Now all that’s left is to draw some boxes that bring all of this together.  Here’s what I did:

From there Newman mocked it up and ran it through Feng-GUI.

What we were hoping to see was a visual narrative that made sense. In our original test, the gaze-plot was all over the place.  Now that we’ve put the most important things out front and center, we should see the gaze-plot be a lot more orderly, an indication of understanding.

Here’s what Feng-GUI thought of the redesign:


It’s a mock up that’s for demonstration purposes only, not meant to be other than looking at how the content blocks are seen.  And I think we can safely say that this is a BIG improvement over what currently exists there now.

What we’ve proved is that if you keep your eye on the critical path of your website and design your information so that it can be digested at a glance, it will yield valuable results.

For Further Consideration

One thing that kind of bugs me about the above gaze plot is that nobody seems to be reading the information that’s in the main image.  Arguably, that should be some important info there.  It leads me to think that this opens us up to testing different headline sizes and different messages in that space to determine what works most effectively.

Questions:

  1. This whole post presumes that Feng-GUI returns valuable data. Is it dangerous to make all of the assumptions that I did in this post based on an algorithm that simulates eye-tracking rather than doing it with a real test subject?
  2. Does this mean that we’re forced into a box model for most service-oriented websites?
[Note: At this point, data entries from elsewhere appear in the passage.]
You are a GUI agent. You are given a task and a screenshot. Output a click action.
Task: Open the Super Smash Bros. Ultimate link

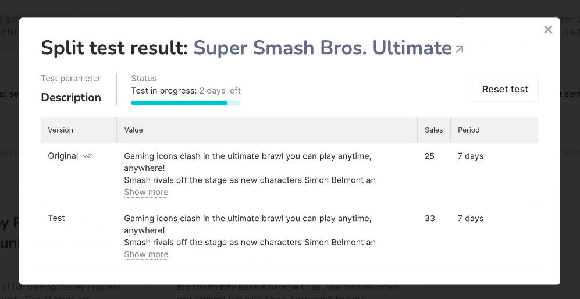tap(322, 47)
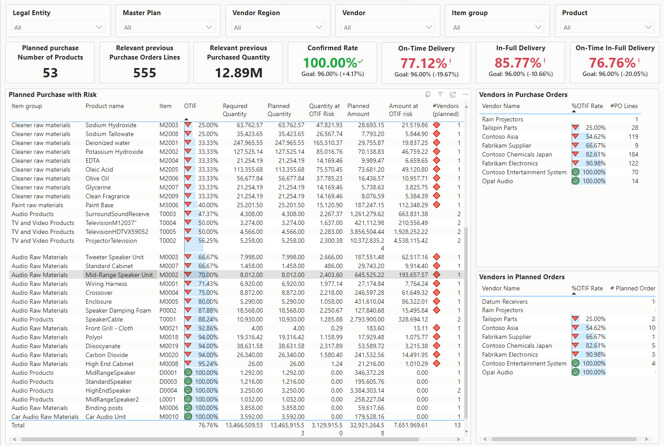Click green check icon for Opal Audio in Planned Orders
Viewport: 664px width, 446px height.
coord(575,372)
2 comments on “Using Feng-GUI in Determining Your Website’s Critical Path

  1. Pingback: Better User Experience Podcast #9: An Interview with Feng-GUI CEO Rafael Mizrahi « Better User Experience

  2. so what’s the answer! clearly the organization is better and the usability seems to have improved 300%, at least on the HP. maybe the text that is not being read should be something like “Get Quote” or “Start” or some obvious call to action.